Dunga, Maradona, dan Nelson Mandela

Oleh: TRIAS KUNCAHYONO,(E-mail: ias@kompas.co.id)

Apa perbedaan antara Argentina dan Brasil? Itu kalimat pertama yang ditulis oleh Roger Kohen dalam artikelnya berjudul ”A World of Hope” yang dimuat di koran International Herald Tribune edisi hari Selasa, 6 Juli kemarin. Tidak ada bedanya antara Argentina dan Brasil! Keduanya dipaksa meninggalkan Afrika Selatan sebelum pesta sepak bola dunia, Piala Dunia 2010, berakhir. Brasil terpaksa harus meninggalkan Afrika Selatan setelah dikalahkan Belanda dengan skor 1-2 di Port Elizabeth hari Jumat lalu. Ambisi lima kali juara dunia ini untuk memenangi Piala Dunia yang keenam kalinya tak kesampaian. Kekalahan Brasil itu disambut sorak-sorai dan gegap gempita oleh rakyat Argentina. Mereka bersyukur musuh bebuyutannya gagal. Tetapi, antara tawa dan tangis itu batasnya sangat tipis. Nasib buruk ternyata tidak hanya menghinggapi Brasil, tetapi juga Argentina. Sehari setelah kekalahan Brasil, Argentina dipermalukan oleh Jerman dengan skor yang lebih telak, 0-4! Bukan hanya Dunga, Pelatih Brasil yang gagal dan kecewa, tetapi juga Maradona, Pelatih Argentina. Keduanya, gagal!

Jadi apa bedanya Brasil dan Argentina?

Itulah sepak bola. Ketidakpastian hasil akhir dalam olahraga adalah sesuatu hal yang baik. Sebab, bila hasil akhir sudah bisa diketahui sebelum pertandingan dimulai, untuk apa orang harus berpayah-payah datang ke stadion, untuk apa pula orang rela begadang menonton televisi?

________________________________________

**Tujuan Latihan**.
Keluarkan tanpa perubahan bagian teks sepak bola di atas, mulai dari "Jadi apa bedanya" dan terus sampai "begadang menonton televisi?". Data yang menyusul tidak diperlukan.

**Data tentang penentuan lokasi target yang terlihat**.
________________________________________

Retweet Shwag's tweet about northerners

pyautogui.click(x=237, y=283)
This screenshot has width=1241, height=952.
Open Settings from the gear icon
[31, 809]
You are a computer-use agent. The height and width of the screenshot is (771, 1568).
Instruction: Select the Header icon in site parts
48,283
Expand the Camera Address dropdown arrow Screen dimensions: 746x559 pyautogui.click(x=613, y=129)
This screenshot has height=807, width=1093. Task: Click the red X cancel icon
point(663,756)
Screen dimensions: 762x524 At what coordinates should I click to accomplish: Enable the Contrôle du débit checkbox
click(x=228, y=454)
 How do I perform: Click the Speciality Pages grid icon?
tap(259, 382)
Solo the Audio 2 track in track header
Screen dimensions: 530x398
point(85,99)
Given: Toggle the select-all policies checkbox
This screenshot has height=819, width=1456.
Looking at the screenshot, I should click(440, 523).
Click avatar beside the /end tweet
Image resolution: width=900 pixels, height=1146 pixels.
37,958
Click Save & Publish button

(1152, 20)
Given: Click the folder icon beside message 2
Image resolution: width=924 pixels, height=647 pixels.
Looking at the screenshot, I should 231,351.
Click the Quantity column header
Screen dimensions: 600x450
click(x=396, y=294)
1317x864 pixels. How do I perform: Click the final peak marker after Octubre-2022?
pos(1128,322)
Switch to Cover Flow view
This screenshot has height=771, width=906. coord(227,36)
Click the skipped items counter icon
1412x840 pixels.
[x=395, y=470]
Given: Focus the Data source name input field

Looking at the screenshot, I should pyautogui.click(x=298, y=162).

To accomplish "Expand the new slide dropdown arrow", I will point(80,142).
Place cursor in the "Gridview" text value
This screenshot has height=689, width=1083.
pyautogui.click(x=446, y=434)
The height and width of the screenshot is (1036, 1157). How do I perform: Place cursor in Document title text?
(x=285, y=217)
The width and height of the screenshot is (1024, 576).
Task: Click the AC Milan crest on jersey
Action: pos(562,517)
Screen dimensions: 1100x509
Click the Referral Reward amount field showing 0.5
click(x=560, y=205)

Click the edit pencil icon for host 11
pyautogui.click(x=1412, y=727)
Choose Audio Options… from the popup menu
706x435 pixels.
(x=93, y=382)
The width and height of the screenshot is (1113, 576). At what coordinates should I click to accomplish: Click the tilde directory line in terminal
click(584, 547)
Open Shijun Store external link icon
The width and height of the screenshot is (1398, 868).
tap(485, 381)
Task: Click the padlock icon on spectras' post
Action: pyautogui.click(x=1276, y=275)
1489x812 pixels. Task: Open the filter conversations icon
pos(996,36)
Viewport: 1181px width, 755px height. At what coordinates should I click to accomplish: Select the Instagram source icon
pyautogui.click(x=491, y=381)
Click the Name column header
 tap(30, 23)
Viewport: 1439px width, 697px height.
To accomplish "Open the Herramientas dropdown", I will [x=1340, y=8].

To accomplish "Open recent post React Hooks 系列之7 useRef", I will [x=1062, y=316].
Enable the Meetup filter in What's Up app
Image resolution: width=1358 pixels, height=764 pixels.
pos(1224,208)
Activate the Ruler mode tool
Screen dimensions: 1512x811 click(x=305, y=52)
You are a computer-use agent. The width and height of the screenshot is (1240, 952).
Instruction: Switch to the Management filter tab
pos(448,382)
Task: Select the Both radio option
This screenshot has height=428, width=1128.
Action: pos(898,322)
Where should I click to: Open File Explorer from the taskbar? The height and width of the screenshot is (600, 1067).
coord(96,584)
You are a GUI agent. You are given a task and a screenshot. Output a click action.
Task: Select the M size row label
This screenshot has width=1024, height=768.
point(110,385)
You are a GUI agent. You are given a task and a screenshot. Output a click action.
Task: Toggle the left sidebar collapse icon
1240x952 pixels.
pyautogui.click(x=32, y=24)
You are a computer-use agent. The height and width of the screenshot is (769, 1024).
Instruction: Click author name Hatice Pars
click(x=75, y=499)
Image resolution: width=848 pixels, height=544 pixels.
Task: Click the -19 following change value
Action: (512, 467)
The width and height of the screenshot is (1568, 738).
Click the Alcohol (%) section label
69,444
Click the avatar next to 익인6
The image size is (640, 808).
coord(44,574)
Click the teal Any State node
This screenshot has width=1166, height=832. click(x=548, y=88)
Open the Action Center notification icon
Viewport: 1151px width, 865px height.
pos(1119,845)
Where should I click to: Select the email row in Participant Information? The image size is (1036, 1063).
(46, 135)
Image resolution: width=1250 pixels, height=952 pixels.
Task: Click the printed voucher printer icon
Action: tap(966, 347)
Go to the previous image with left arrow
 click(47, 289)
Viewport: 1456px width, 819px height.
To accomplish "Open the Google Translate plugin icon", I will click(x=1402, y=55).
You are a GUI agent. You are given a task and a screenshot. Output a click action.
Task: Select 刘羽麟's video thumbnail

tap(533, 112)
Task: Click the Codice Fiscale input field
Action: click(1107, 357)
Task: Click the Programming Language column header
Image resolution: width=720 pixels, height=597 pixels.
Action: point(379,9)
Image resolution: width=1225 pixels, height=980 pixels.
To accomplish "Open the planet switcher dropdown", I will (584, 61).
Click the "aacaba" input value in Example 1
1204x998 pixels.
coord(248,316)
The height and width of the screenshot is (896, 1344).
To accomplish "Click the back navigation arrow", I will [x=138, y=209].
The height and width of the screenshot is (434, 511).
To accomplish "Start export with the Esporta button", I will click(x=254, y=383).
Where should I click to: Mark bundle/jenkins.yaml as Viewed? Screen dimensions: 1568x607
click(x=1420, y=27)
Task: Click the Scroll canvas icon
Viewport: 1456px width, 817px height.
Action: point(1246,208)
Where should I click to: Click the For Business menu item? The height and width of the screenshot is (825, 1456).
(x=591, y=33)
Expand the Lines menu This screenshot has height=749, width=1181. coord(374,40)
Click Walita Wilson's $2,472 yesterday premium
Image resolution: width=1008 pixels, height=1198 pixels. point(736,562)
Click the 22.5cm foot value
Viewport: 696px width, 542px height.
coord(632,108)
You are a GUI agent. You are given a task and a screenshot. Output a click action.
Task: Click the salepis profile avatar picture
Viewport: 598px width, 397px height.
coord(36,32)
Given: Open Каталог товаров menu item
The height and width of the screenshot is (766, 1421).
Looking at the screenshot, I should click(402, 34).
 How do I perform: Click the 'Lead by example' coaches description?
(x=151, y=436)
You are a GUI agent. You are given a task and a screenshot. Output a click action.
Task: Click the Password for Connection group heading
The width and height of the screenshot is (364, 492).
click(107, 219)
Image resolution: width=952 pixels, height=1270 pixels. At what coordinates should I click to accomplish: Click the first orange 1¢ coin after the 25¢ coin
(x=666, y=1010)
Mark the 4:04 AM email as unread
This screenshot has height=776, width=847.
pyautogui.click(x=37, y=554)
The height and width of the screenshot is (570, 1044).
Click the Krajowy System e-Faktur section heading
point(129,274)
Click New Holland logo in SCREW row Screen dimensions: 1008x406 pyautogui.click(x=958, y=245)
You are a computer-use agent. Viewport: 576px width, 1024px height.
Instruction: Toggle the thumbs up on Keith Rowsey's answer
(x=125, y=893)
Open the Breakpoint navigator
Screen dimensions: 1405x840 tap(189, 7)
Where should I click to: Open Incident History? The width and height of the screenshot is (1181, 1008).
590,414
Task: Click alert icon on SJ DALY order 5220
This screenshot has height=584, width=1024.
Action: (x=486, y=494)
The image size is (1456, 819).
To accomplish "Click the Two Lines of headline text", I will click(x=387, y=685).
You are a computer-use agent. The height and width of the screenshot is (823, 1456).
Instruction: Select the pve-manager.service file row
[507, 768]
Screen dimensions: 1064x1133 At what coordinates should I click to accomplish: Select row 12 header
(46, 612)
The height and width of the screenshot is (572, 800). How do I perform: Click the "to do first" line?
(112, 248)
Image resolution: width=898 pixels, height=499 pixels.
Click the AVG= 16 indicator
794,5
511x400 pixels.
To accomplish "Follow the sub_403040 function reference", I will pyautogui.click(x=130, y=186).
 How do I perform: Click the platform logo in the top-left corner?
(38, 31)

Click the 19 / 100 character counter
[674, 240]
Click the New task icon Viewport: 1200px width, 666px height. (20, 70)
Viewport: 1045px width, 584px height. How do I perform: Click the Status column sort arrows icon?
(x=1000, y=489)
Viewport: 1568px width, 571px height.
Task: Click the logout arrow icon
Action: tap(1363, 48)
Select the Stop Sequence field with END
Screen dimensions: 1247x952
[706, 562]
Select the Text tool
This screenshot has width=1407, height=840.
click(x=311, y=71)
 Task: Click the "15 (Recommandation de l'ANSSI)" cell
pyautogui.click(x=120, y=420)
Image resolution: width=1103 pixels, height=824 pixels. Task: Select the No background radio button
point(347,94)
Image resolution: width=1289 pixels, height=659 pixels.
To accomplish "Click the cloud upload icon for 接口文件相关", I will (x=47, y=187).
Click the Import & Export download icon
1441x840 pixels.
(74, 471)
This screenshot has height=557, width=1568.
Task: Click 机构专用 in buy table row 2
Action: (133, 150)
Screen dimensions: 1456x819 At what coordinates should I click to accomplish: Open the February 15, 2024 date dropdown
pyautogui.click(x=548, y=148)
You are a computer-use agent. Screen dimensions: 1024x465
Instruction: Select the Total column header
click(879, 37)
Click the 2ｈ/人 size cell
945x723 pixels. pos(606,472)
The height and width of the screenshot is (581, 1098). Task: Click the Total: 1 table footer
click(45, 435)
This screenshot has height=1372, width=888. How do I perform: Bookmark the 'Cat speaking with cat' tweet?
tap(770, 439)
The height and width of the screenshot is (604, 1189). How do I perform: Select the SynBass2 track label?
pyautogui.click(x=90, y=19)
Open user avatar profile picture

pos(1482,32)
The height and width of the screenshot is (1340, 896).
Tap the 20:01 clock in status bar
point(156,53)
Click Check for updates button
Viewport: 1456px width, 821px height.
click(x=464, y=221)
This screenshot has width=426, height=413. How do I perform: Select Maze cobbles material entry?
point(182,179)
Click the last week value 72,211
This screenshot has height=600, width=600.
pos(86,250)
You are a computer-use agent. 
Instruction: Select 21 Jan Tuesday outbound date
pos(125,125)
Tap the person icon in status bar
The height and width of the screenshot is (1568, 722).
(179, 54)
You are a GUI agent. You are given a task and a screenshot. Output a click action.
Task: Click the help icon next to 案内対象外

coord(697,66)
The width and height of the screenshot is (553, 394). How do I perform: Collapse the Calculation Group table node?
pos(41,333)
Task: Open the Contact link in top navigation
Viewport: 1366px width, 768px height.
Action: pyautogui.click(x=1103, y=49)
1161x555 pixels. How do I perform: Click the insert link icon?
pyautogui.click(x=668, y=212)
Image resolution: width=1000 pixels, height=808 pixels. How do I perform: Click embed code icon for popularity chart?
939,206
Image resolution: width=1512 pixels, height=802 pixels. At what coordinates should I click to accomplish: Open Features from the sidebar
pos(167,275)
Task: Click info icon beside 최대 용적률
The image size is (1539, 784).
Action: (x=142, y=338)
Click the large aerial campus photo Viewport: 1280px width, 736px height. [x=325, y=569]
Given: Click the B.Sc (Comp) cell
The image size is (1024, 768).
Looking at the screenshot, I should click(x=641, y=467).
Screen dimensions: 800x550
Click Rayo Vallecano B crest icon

________________________________________

**Jawaban Latihan**.
Jadi apa bedanya Brasil dan Argentina?

Itulah sepak bola. Ketidakpastian hasil akhir dalam olahraga adalah sesuatu hal yang baik. Sebab, bila hasil akhir sudah bisa diketahui sebelum pertandingan dimulai, untuk apa orang harus berpayah-payah datang ke stadion, untuk apa pula orang rela begadang menonton televisi?